Текст для чтения:
============================================================

Чарли не собирался становиться «черным гуру». Его целью были богатство и слава. Он мечтал сделаться ударником и выступать со знаменитой группой вроде «бич-бойз». Всю жизнь он привык полагаться лишь на собственные мозги и научился оценивать людей, быстро прикидывать, что они могут для него сделать. Мэнсон идеально подошел бы для моего подразделения: определял бы сильные и слабые психологические стороны преступника и вырабатывал стратегию его поимки.
Приехав после условного освобождения в Сан-Франциско, Чарли столкнулся с толпой сбитых с толку, разочарованных, наивных, идеалистически настроенных юнцов, которые благодаря его жизненному опыту и кажущейся мудрости смотрели на него разинув рты. Многие из них, особенно девчонки, имели проблемы с отцами, а он был достаточно искусен, чтобы все это выведывать. И сам сделался для них чем-то вроде отца — наполнил их пустые жизни сексом и наркотической эйфорией. Нельзя находиться с Чарли Мэнсоном в одной комнате и не проникнуться очарованием его глаз: глубоких, пронзительных, диковатых и гипнотических. Он прекрасно знал, что они могли творить и какой производить эффект. Чарли рассказывал нам, как в детстве из него выбивали всю душу. По своей хилости он не был способен физически противостоять противнику и компенсировал телесную слабость, закаляя характер. В проповедях Мэнсона был здравый смысл: он говорил, что загрязнение разрушает окружающую среду, что расовые предрассудки отвратительны и убийственны, что любовь права, а ненависть — нет. Но когда заблудшие души оказывались в его сетях, Чарли выстраивал тщательно продуманную систему ложных ценностей, которая позволяла ему управлять умами и телами юнцов. Чтобы окончательно, точно военнопленных, подчинить их себе, он лишал их сна, ограничивал в еде, использовал секс и наркотики. Все было только черным и белым, и один-единственный Чарли знал конечную истину. Он бренчал на гитаре и снова и снова повторял нехитрое заклинание: он один способен вылечить больное и прогнившее общество.
Принципы завоевания лидерства и управления группой людей, о которых рассказывал Мэнсон, нам неоднократно приходилось наблюдать в трагедиях сходного масштаба. Властью над личностью и пониманием ущербности ближнего пользовались, например, преподобный Джим Джонс, заставивший свою паству в Гайане совершить массовое самоубийство, и Дэвид Кореш в поселении секты Давида в Чейко, штат Техас. Между тремя этими совершенно несхожими людьми существовала поразительная связь. И проникновение в сознание Мэнсона дало нам возможность понять Дэвида Кореша и другие культовые фигуры.
В основе всего, как в случае с Мэнсоном, лежало не мессианское прозрение, а обычное подавление личности, когда бубнежка сумбурной проповеди помогала подчинить умы. Но Мэнсон понял, что контроль следовало осуществлять двадцать четыре часа в сутки, иначе рискуешь потерять паству. Понял это и Дэвид Кореш и загнал своих приверженцев в подобие уединенной сельской крепости, откуда они не могли выбраться на свободу. В противном случае он бы лишился своего влияния. Выслушав Мэнсона, я поверил, что он не планировал бойню и не намеревался убивать Шарон Тейт и её друзей. Он просто потерял контроль над ситуацией и над своими последователями. Выбор места и жертв произошел явно случайно. Какая-то девчонка из «семьи» болталась у дома и решила, что в нём полно денег. Техасец Уотсон, симпатичный всеамериканский стипендиат, решил поднять свой авторитет и побороться с Чарли за влияние и власть. Накачавшись, как и остальные, ЛСД и предвкушая завтрашнее положение лидера, он возглавил дело, стал главным убийцей Тейт и побудил остальных на отвратительный поступок.

============================================================

Выдержки из материала:
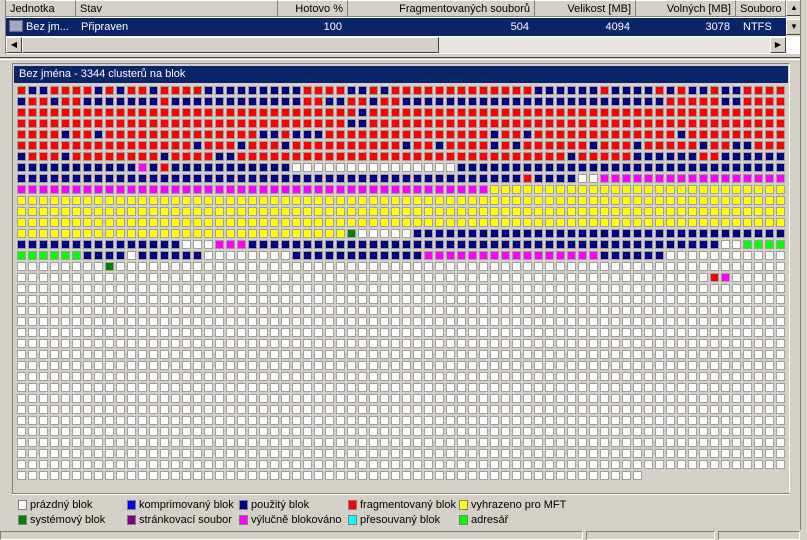 Image resolution: width=807 pixels, height=540 pixels. What do you see at coordinates (14, 45) in the screenshot?
I see `scroll-left-arrow-icon: ◀` at bounding box center [14, 45].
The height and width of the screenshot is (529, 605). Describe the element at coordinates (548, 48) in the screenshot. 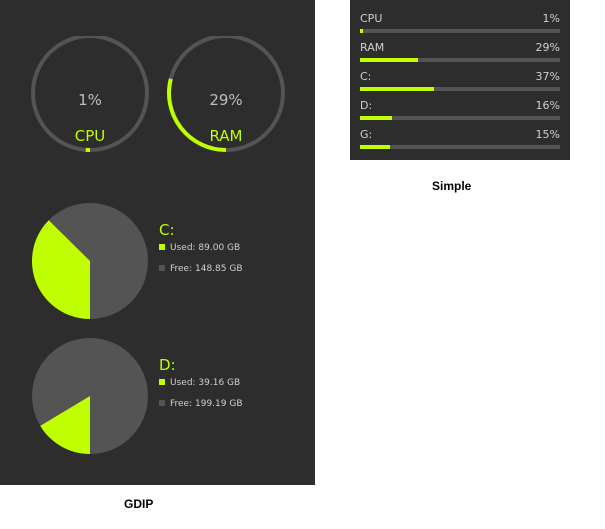

I see `simple-row-percent: 29%` at that location.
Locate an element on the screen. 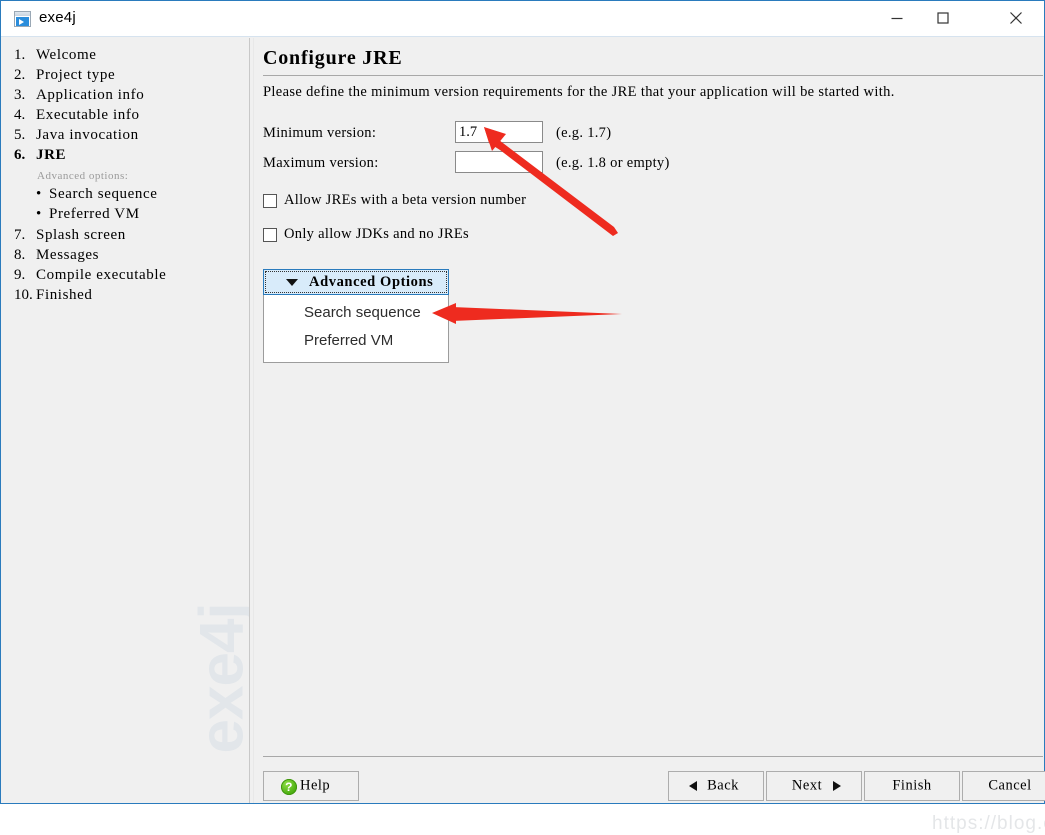 This screenshot has height=835, width=1045. minimum-version-label: Minimum version: is located at coordinates (320, 133).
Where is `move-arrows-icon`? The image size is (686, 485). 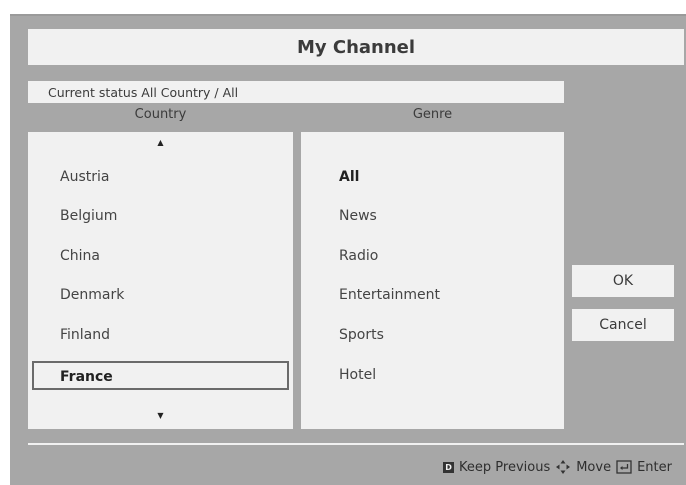
move-arrows-icon is located at coordinates (563, 467).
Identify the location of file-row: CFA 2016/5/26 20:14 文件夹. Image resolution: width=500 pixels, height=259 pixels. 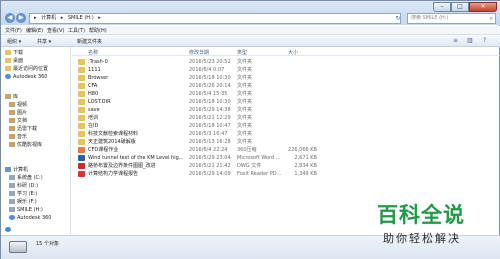
(286, 86).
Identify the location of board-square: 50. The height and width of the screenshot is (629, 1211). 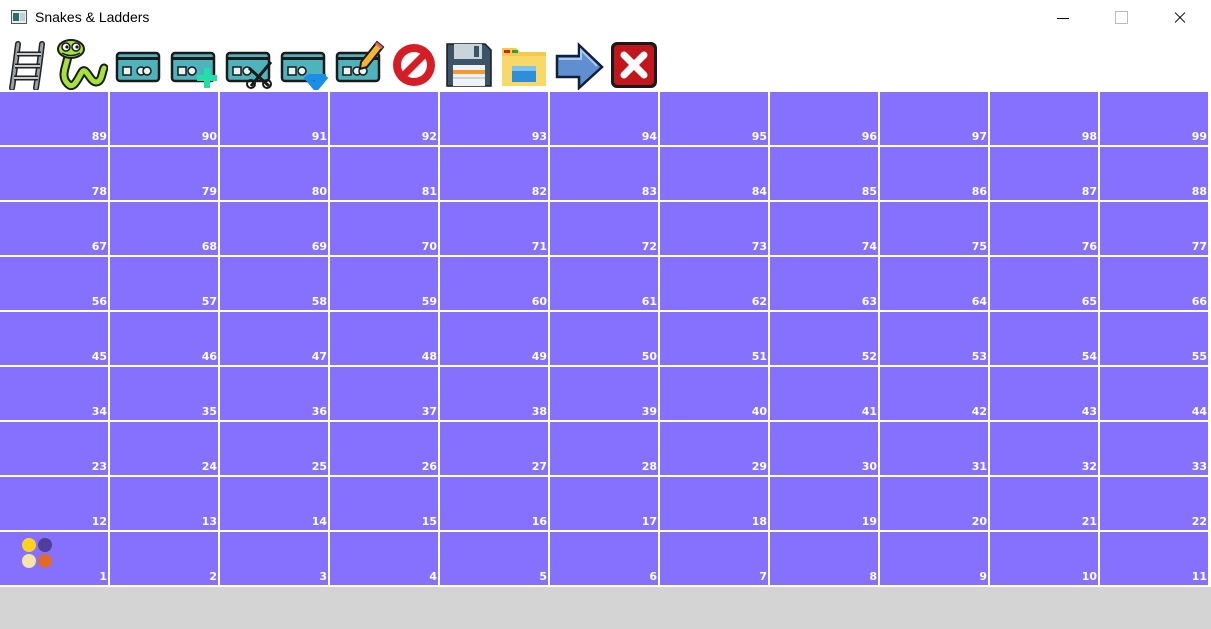
(605, 340).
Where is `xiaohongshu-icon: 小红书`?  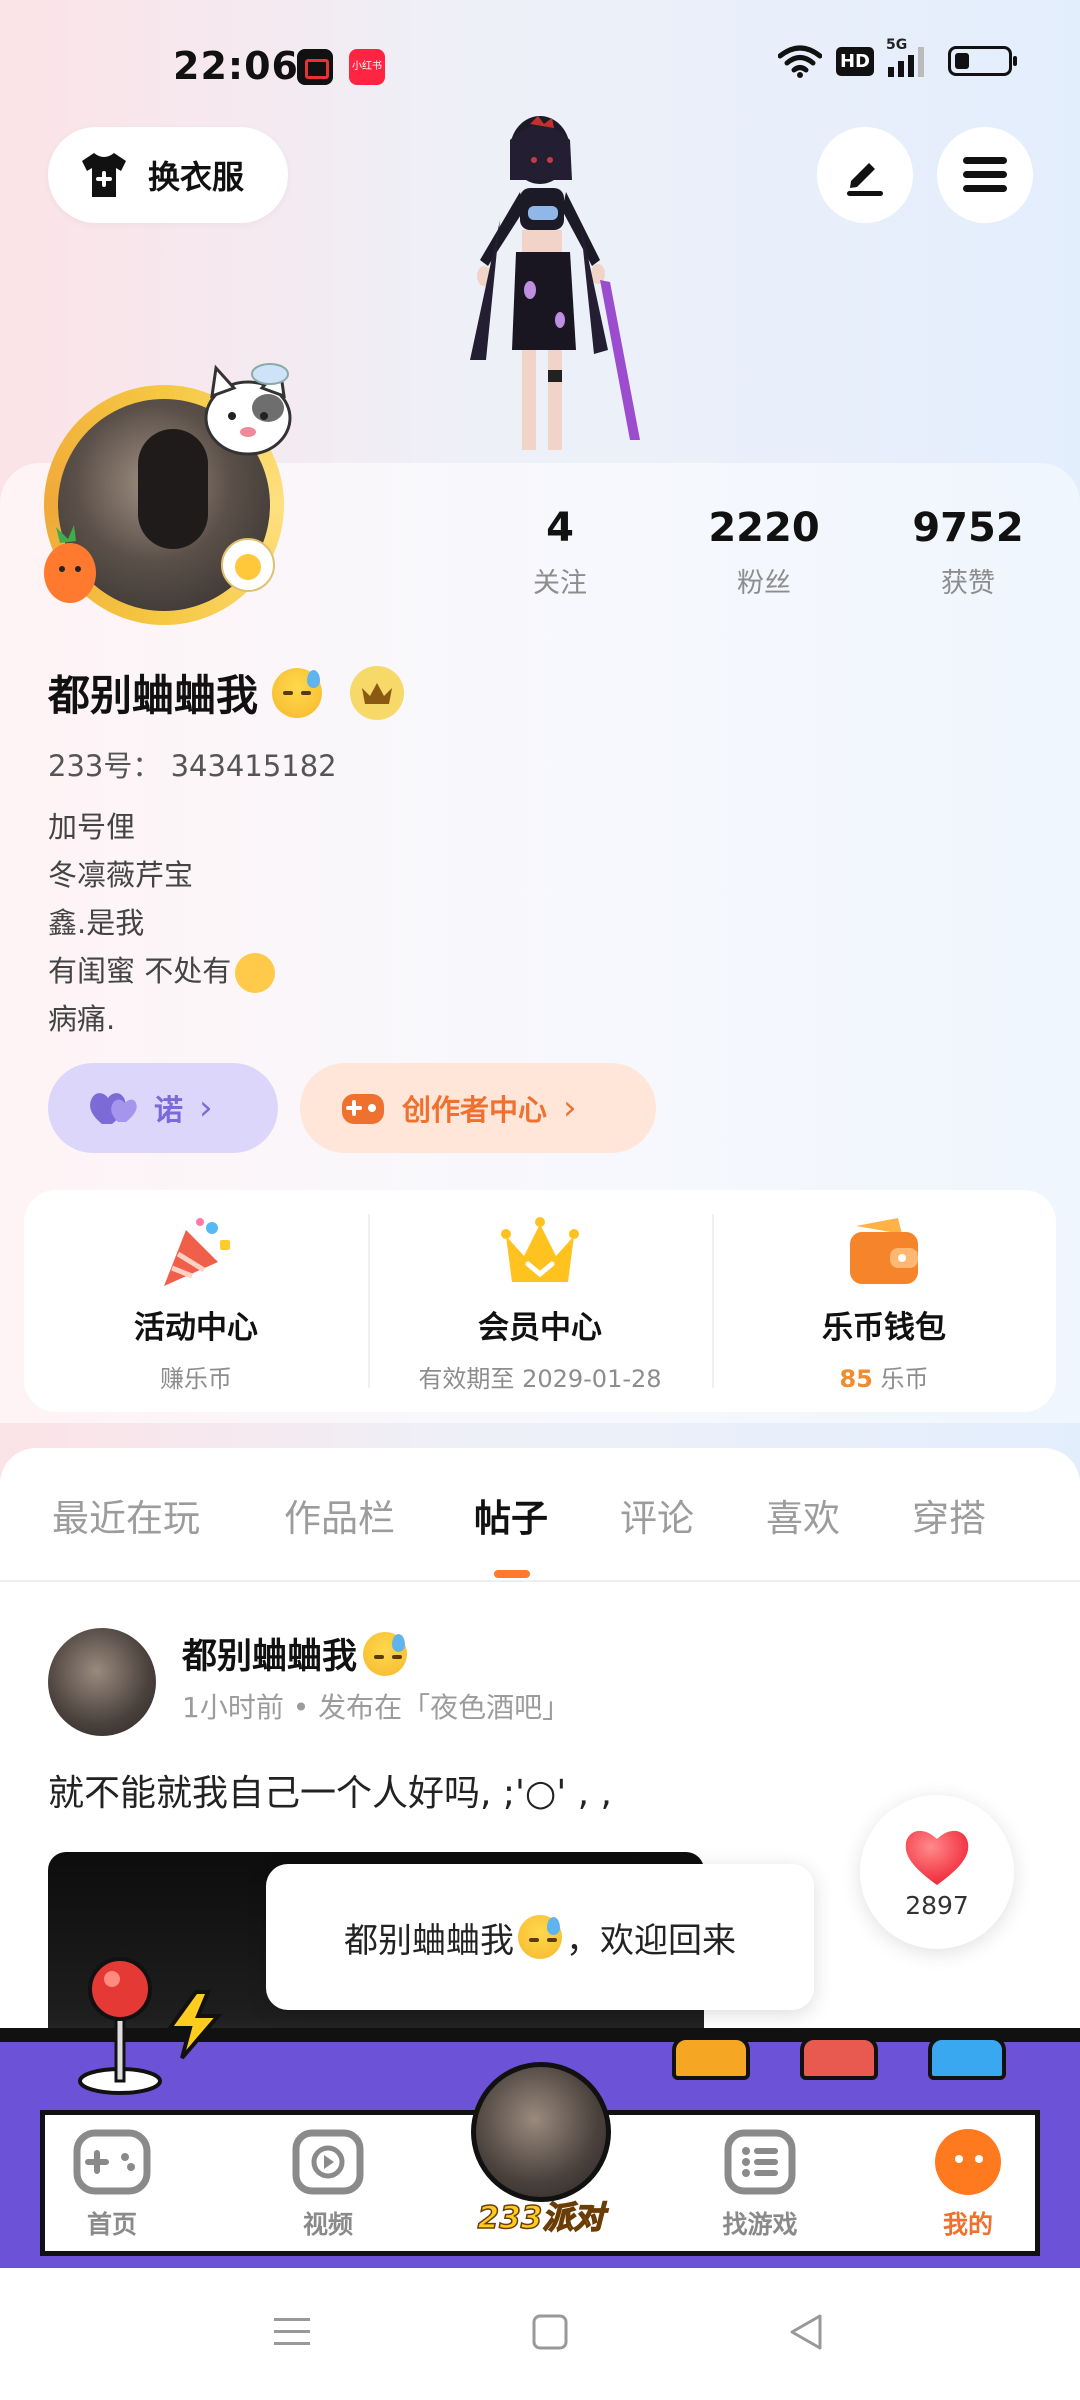
xiaohongshu-icon: 小红书 is located at coordinates (367, 67).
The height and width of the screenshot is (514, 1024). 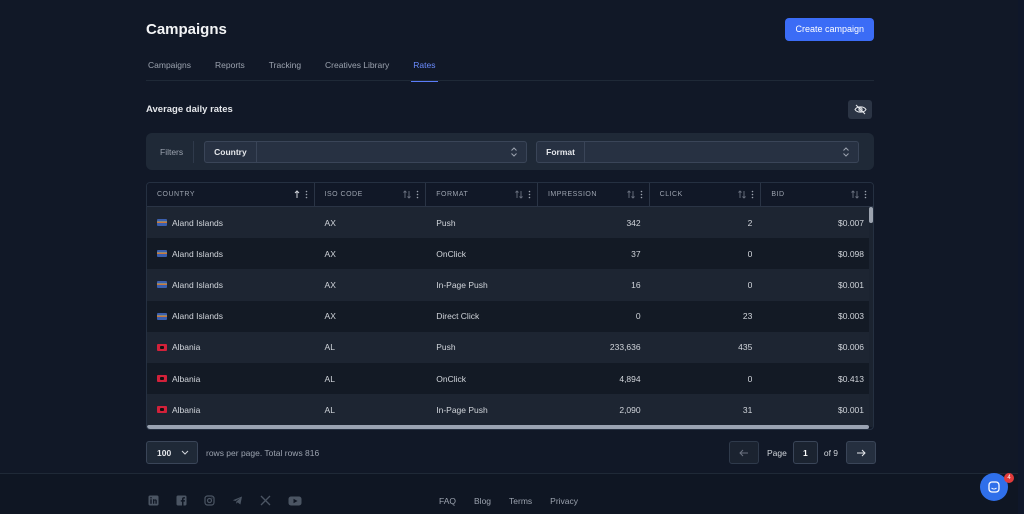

============================================================

Что сделать:
Напишите продолжение текста о Чарли Мэнсоне и его «семье», начиная сразу после последнего предложения.

Ответ к заданию:
А когда эти ничтожества вернулись и заявили Чарли, что всё, о чем он вещал в своих проповедях, уже началось, он не сумел отступить и сказать, что его приняли слишком серьезно. Тогда бы его власть и влияние рухнули. Он притворился, что сам планировал преступление, и направил их снова в дом Ла Бианка. Мы спросили Мэнсона, почему он сам не участвовал в убийствах. И он с таким видом, словно мы не понимали очевидных вещей, объяснил, что был выпущен условно и не желал рисковать свободой.
Из всего прочитанного до встречи с Чарли Мэнсоном и услышанного в беседе с ним я вывел, что в то время как он заставлял последователей делать то, что угодно ему, те сами вынудили его исполнять свою волю.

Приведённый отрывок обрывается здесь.